◆ ABOUT THIS TASK
The required result is an exact copy of every line from the one with "This screenshot has width=1000, height=615." through the last line below, with the pictures left out.

Start of INFORMATION SHOWN

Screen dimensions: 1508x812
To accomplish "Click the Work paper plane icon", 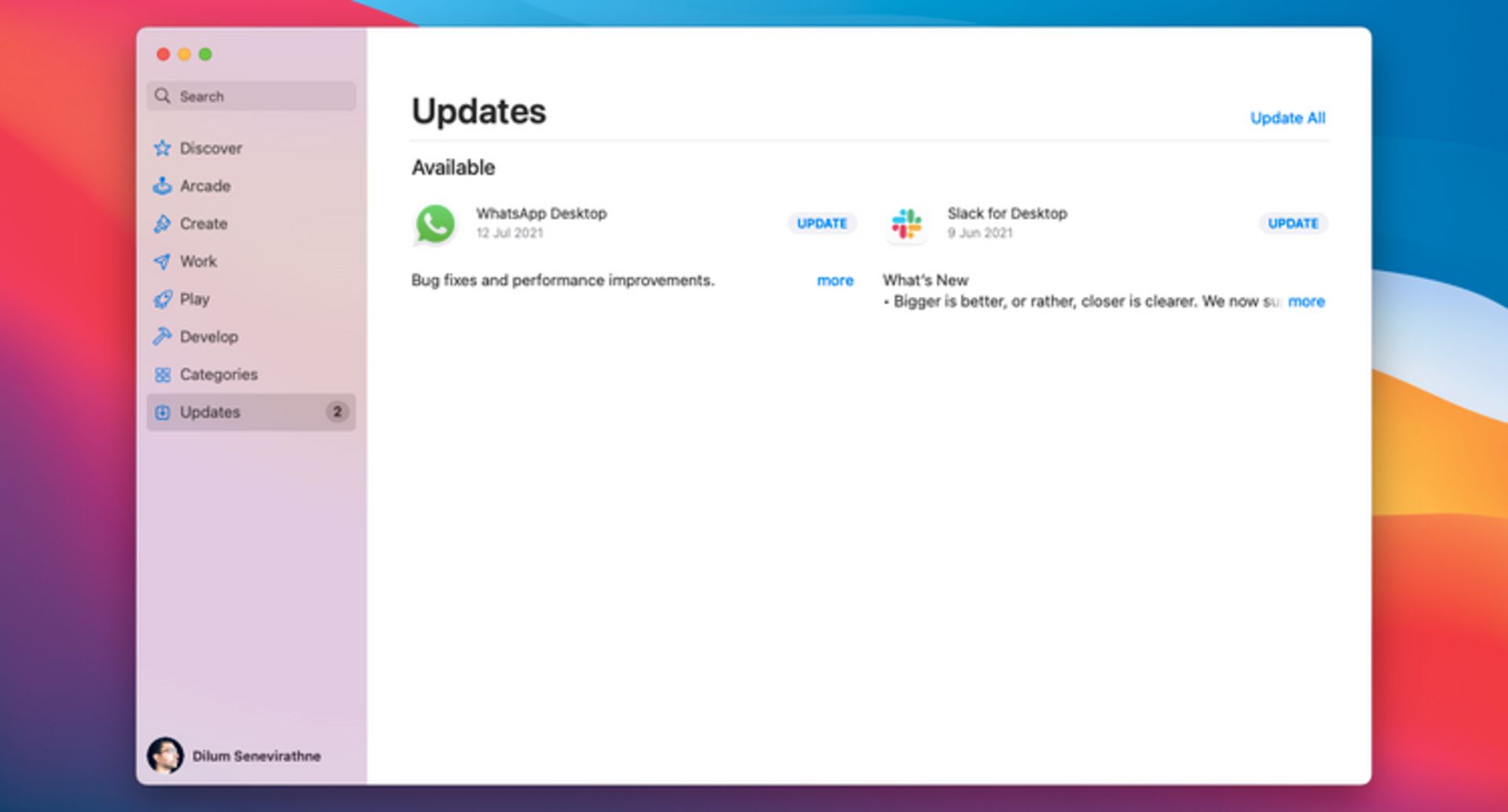I will click(163, 262).
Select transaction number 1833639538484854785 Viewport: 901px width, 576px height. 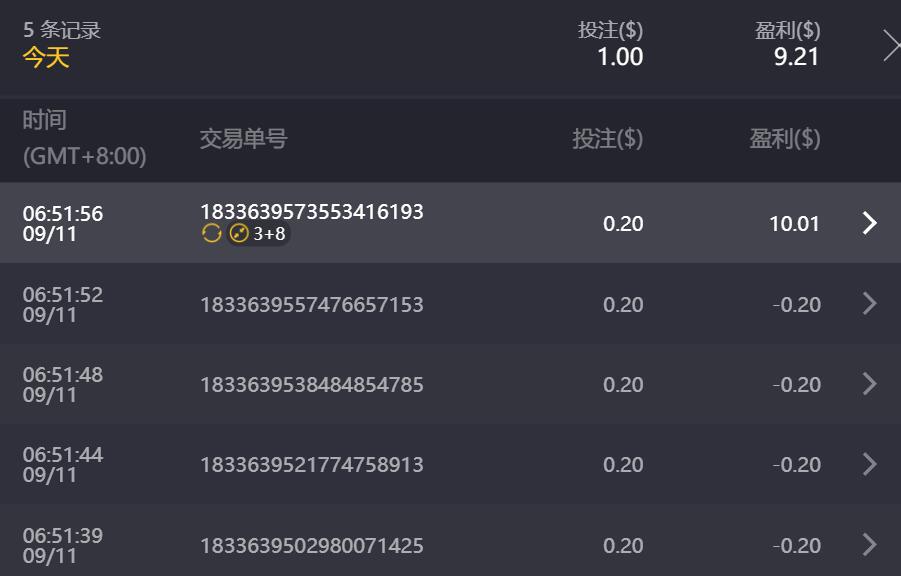(x=312, y=384)
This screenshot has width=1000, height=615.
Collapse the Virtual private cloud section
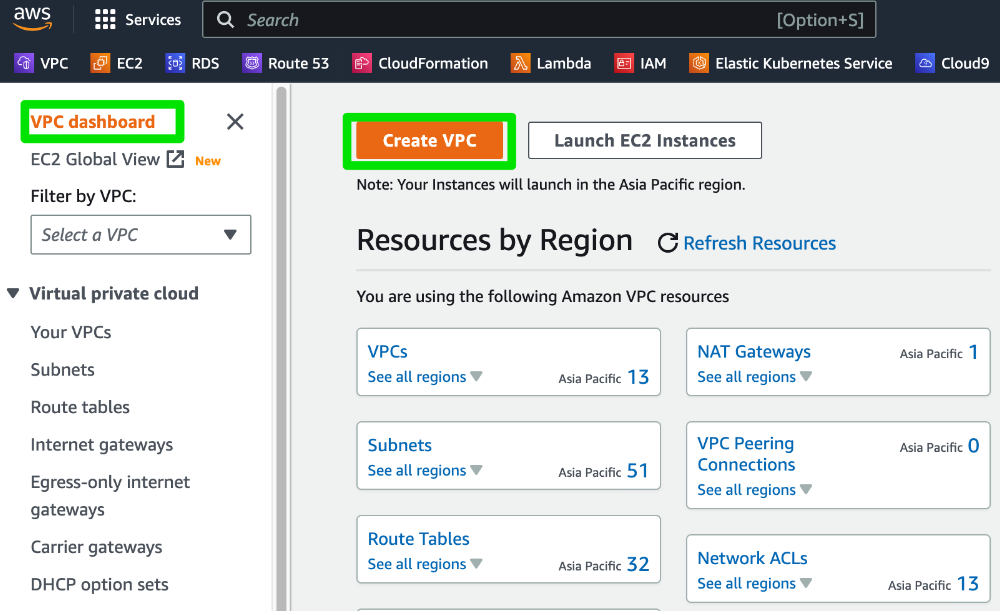click(13, 293)
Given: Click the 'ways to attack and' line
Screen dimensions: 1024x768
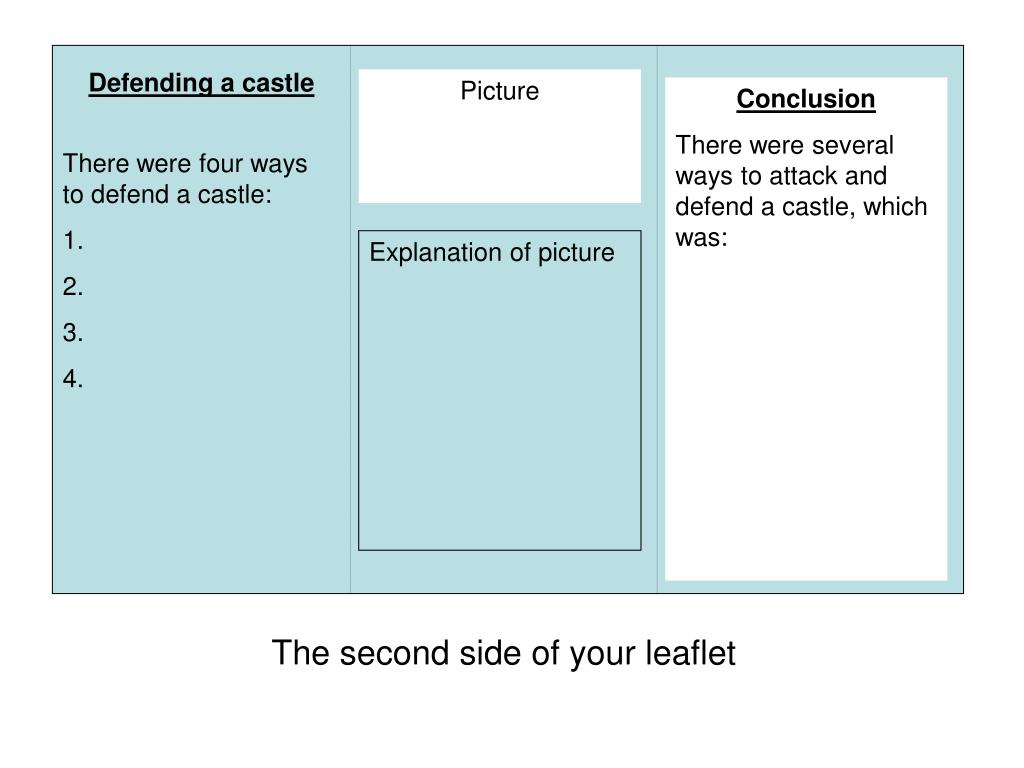Looking at the screenshot, I should click(781, 176).
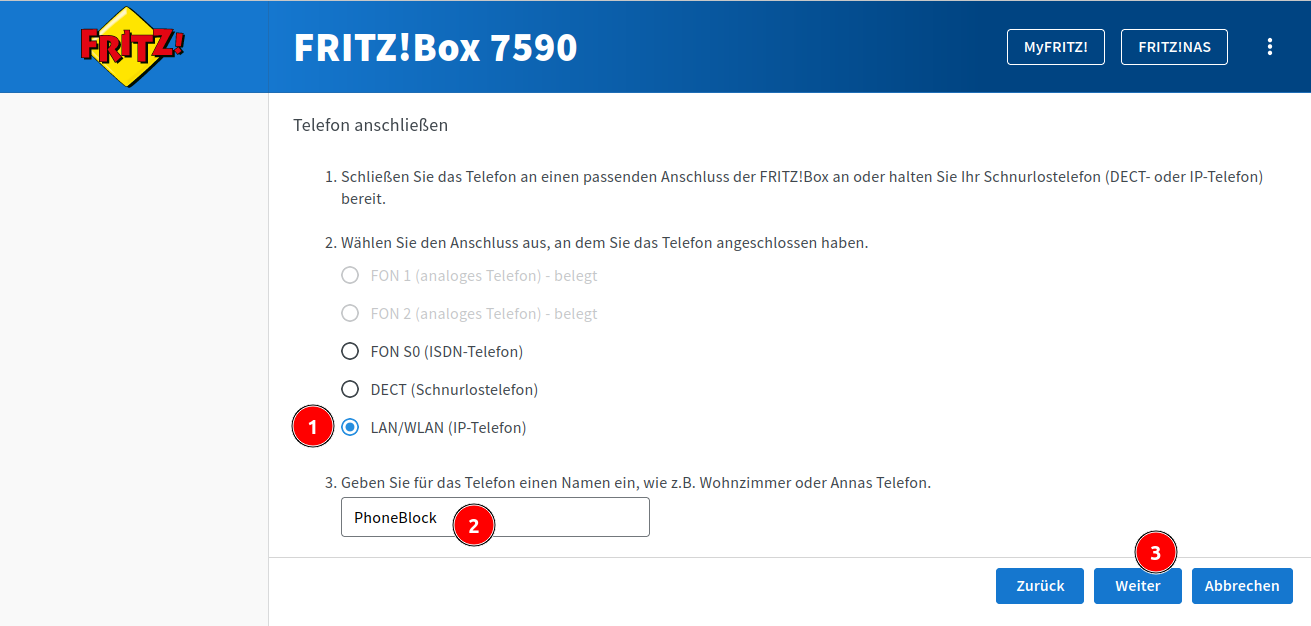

End of INFORMATION SHOWN

◆ TASK SOLUTION
This screenshot has width=1000, height=615.
Collapse the Virtual private cloud section
click(13, 293)
Given: Click the 'ways to attack and' line
Screen dimensions: 1024x768
Looking at the screenshot, I should click(781, 176).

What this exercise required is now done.